# Time to plow, shovel this lot



## Jguck25 (Oct 30, 2009)

I was wondering what you guys would think this will take to plow. I have a number but I think it sounds a little low. It is a dentist office and they want good service, I did it by how long I think it will take to plow but the price seems low to me for what it is.


----------



## Sawboy (Dec 18, 2005)

What are your numbers for comparison?


----------



## BUFF (Dec 24, 2009)

Does the road leading to the lot need to be plowed too, if so how long is it. Also approx. how many square feet is the lot and how many feet of walk need to be shoveled, what's trigger and do you do tiered pricing?


----------



## Camden (Mar 10, 2007)

$95 to plow/shovel. Salt is extra.


----------



## Defcon 5 (Mar 20, 2014)

$80 in Michigan not including salt


----------



## Mark Oomkes (Dec 10, 2000)

20 minutes to plow.

Maybe the same to shovel? I can't really tell.


----------



## BUFF (Dec 24, 2009)

Mark Oomkes;2043648 said:


> 20 minutes to plow.


With what you're Rascal Scooter....... that's a 10-12min plow.

Since we're tossing oot numbers $90.00 for plow/shovel, $40.00 for salt


----------



## Mark Oomkes (Dec 10, 2000)

Tonka loader with 20" pusher.


----------



## Ne1 (Jan 15, 2007)

$125 to plow and shovel. Salt extra. You should really tell us what your going to charge and then ask for comments


----------



## Randall Ave (Oct 29, 2014)

Jersey, here about 150.00 to plow, don't no salt prices.


----------



## Jguck25 (Oct 30, 2009)

BUFF;2043612 said:


> Does the road leading to the lot need to be plowed too, if so how long is it. Also approx. how many square feet is the lot and how many feet of walk need to be shoveled, what's trigger and do you do tiered pricing?


 yes it needs to be plowed, it is 585 feet before the parking lot starts. about 20 minutes of shoveling with one person. I do tiered pricing or per push depending on the lot size. this is in between the two. another reason i am asking. this is inbetween the sizes i usually do, dont have anything quite like it. 1 inch trigger, but plowed every 2 to 3 inches during storm. salt for anything less than an inch


Mark Oomkes;2043648 said:


> 20 minutes to plow.
> 
> Maybe the same to shovel? I can't really tell.

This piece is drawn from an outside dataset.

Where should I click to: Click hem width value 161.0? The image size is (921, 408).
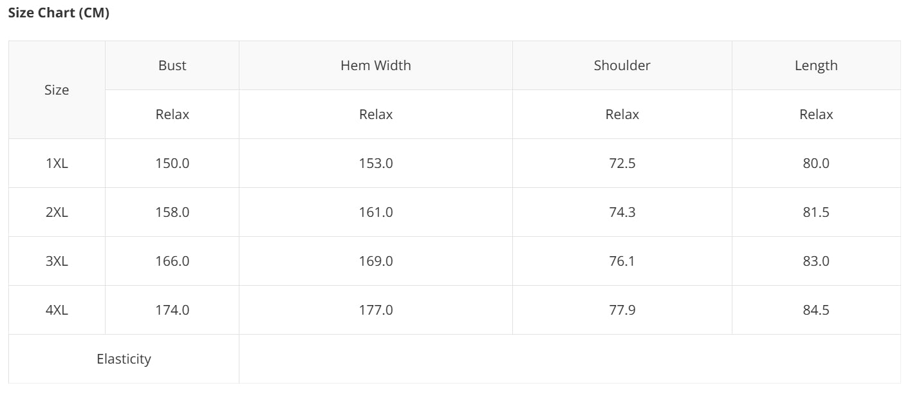375,212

I was estimating 30 minutes to plow and 20 to shovel



Ne1;2043672 said:


> $125 to plow and shovel. Salt extra. You should really tell us what your going to charge and then ask for comments


I was leaning towards 135 plow and shovel actually (105 plow 30 shovel), salt 100, ice melt on walkways 20.



Mark Oomkes;2043665 said:


> Tonka loader with 20" pusher.


i have it in the quote that i need two front end loaders with 20 foot pushers, 2 minutes to plow.


----------



## Jguck25 (Oct 30, 2009)

My problem was that I came up with those prices, times 30 for the average amount of times ill have to go there, and came up with a number much less than i was expecting it would take. They want top notch service being a very nice dentist office and i am willing to provide that but using those numbers it came up to 6900 per season. I was thinking it should be around 9 or 10. What do you guys think?


----------



## MSsnowplowing (Nov 1, 2012)

If the roadway is include rough est. 30 minute plow for the paved area.

Looks like there is a unpaved area off that if that needs plowing add 5-10 minutes to it.

$100 for the first 3", not counting unpaved area, if this is in the bid add another $25 to the price and $450 to $500 for seasonal.
$50 every 3" up to 9", 
$75 ever 3" up to 24" 
$150 every 3" after that.

$100 to sand/salt 

seasonal would be with sand/Salt $3,500 to $4,000.00

Okay just saw you have to shovel, about 20 minutes.
Add in $25 for shoveling and $15 for a bag of rock salt.

so increase the push price with shoveling by $40 and the seasonal by $720.

Mind you that is based on CT average snow fall.

Take your last 5 years of snow fall totals, add them up and divide by your inch push -(2 or 3) what ever number you get, times that by your base push.

Example:

54" is the 5 year average, divided by 2 = 27

27 x -(2" push, sand/salt, sidewalks, rock salt) $265 = $7,155.00 for your seasonal price.

Then the fun begins, factor in your cost for plowing it. 

Only you know your costs.

The question is after your costs, do you make a profit? If yes go for it.

If no, raise your price.


----------



## jbsplow (Sep 16, 2013)

250 per push including salt and shovel.


----------



## JimMarshall (Jan 25, 2013)

I would be at 95 to plow, 80 to salt, 50 for the walks, $7500 on a season.


----------